I’m building a basic lexer in PHP, just as an exercise. Right now I’m making it lex PHP source and output highlighted source via HTML tags, but I’m using real token names and stuff, not just a few broad regex matches.
The way I’m setting it up is to read in the PHP source, character by character. It checks the current character to figure out what the current token might be and then reads in the next x characters that match the appropriate pattern.
For example, if the current character is a “, I’ll read in all characters until I encounter another ” which wasn’t preceded by an escaping \. Is this a bad way of doing it?
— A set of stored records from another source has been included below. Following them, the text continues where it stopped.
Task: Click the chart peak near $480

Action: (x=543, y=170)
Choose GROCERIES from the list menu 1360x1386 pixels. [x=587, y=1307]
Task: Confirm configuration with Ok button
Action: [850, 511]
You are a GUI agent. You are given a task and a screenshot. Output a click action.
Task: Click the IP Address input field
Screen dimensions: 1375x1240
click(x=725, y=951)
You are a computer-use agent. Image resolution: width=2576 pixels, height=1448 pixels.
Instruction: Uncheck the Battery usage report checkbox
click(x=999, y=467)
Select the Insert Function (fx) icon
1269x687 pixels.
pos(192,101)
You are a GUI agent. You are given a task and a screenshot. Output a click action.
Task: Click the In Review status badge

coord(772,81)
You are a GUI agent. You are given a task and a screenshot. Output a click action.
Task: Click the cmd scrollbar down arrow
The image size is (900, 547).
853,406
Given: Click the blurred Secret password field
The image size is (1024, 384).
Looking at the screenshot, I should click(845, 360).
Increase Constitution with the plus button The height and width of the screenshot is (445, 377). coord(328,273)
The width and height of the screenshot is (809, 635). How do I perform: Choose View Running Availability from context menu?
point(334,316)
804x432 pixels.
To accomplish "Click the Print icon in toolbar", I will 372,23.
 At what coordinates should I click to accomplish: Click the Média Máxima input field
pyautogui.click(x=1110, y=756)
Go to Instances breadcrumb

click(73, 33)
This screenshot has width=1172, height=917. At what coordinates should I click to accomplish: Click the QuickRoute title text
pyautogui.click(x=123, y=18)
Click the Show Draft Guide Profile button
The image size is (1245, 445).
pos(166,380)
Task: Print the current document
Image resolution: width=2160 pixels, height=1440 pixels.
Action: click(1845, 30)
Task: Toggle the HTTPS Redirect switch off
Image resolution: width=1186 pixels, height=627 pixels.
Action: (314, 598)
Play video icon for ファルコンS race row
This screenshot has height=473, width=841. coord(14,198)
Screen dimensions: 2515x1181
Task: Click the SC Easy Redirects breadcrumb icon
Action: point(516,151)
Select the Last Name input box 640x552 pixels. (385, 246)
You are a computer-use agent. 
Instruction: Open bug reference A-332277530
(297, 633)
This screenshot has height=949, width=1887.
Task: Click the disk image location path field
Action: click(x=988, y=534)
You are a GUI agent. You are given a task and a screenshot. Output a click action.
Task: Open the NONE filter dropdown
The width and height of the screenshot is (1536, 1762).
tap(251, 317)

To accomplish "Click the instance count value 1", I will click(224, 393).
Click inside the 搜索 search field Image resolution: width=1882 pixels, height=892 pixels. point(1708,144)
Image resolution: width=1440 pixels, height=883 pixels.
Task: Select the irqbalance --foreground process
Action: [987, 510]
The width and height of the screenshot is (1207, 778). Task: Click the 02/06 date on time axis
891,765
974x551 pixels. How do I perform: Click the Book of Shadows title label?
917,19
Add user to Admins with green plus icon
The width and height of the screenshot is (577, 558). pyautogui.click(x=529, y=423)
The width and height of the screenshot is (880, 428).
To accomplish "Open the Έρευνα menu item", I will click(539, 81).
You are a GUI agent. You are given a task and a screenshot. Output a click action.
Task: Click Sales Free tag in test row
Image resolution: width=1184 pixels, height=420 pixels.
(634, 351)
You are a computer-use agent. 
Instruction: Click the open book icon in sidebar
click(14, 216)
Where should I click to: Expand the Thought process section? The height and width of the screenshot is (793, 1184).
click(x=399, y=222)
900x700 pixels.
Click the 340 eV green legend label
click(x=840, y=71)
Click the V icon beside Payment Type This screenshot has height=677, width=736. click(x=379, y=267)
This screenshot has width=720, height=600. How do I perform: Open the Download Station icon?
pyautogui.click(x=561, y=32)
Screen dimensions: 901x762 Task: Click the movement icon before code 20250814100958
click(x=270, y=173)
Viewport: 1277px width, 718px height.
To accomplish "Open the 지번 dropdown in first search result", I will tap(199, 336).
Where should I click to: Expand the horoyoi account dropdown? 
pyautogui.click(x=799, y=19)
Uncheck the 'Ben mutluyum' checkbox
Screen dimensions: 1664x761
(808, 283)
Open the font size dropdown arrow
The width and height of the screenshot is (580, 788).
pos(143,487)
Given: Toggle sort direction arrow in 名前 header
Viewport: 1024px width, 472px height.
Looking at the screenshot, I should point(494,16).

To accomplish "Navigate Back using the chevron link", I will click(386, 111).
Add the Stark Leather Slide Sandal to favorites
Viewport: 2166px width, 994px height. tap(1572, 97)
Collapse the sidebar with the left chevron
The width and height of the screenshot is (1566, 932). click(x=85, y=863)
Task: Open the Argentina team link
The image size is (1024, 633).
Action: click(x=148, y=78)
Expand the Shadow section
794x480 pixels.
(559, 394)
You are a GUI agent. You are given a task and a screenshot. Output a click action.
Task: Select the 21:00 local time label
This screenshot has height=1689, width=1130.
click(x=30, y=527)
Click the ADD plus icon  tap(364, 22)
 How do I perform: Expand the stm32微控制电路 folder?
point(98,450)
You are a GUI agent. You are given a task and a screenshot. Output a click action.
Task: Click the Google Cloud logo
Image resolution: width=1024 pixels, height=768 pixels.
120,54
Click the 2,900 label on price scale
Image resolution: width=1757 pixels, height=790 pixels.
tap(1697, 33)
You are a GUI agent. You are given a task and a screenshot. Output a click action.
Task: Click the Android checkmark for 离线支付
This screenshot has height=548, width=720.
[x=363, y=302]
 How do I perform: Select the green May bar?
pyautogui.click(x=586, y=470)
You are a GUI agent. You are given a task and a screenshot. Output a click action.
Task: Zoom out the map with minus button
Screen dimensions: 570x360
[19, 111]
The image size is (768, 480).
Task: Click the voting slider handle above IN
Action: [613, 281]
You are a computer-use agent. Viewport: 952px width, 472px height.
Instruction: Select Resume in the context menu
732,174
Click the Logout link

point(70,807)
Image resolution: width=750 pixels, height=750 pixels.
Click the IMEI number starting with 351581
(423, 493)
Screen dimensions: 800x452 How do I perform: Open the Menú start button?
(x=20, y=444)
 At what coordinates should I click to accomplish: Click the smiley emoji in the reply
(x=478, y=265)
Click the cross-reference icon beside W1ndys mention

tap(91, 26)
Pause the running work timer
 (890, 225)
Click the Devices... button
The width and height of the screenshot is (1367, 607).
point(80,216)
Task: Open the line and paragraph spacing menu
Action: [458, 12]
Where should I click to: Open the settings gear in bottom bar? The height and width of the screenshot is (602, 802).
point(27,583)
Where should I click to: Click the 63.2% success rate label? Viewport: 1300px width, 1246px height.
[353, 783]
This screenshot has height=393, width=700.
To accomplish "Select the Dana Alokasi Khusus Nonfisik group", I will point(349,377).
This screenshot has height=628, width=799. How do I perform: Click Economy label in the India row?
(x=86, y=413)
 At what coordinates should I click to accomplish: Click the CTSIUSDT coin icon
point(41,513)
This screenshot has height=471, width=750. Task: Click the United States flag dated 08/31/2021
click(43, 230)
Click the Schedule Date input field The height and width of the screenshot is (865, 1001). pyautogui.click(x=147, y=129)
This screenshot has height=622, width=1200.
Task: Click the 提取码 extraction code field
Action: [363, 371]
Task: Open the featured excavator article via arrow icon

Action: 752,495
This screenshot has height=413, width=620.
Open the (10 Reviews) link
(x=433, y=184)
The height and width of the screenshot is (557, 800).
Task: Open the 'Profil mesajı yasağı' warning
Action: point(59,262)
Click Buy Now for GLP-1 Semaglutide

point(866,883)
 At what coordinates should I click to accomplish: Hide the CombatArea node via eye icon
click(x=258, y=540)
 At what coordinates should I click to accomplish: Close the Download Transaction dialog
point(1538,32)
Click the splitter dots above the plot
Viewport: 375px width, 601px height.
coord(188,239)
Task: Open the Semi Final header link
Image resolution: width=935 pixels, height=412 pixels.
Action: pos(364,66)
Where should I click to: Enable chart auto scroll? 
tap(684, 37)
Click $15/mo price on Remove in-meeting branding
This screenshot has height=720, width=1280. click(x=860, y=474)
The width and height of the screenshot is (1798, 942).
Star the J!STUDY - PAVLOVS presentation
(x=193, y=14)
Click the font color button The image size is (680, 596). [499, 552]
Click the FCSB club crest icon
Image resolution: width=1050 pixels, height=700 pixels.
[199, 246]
The only other way I’ve seen and understood involved making a class that compiled a massive regex and matched all tokens at once, but that doesn’t seem as flexible to me.
Thoughts?
$str = '';
$php = str_replace( "\r\n", "\n", $php );
$php = str_split( $php );
$len = count( $php );
$keyword = '';
for ( $i = 0; $i < $len; $i++ ) {
$char = $php[$i];
// Detect PHP strings and backtick execution operators
if ( strpos( self::STRING_CHARACTERS, $char ) !== FALSE ) {
$string = $char;
$opening_quote = $char;
$escaped = FALSE;
while ( isset( $php[++$i] ) && ( $escaped || $php[$i] != $opening_quote ) ) {
$string .= $php[$i];
if ( $php[$i] == '\\' ) {
$escaped = !$escaped;
}
}
$string .= $php[$i];
if ( $opening_quote == "'" ) {
$str .= '<span class="php-string php-single-quoted-string">' . htmlspecialchars( $string ) . '</span>';
} else if ( $opening_quote == '"' ) {
$str .= '<span class="php-string php-double-quoted-string">' . htmlspecialchars( $string ) . '</span>';
} else if ( $opening_quote == '`' ) {
$str .= '<span class="php-execution-operator php-backtick">' . htmlspecialchars( $string ) . '</span>';
}
continue;
}
$str .= $char;
}
If you’re intending to keep it a hand-written tool, then definitely keep going with you current approach.
The giant matching engine approach is fantastic if you’re writing a tool such as
flexor ANTLR, and you want to be able to build highly efficient parsers all day long for a variety of languages. But it is a fair amount of extra effort if you’re interested in parsing only one language.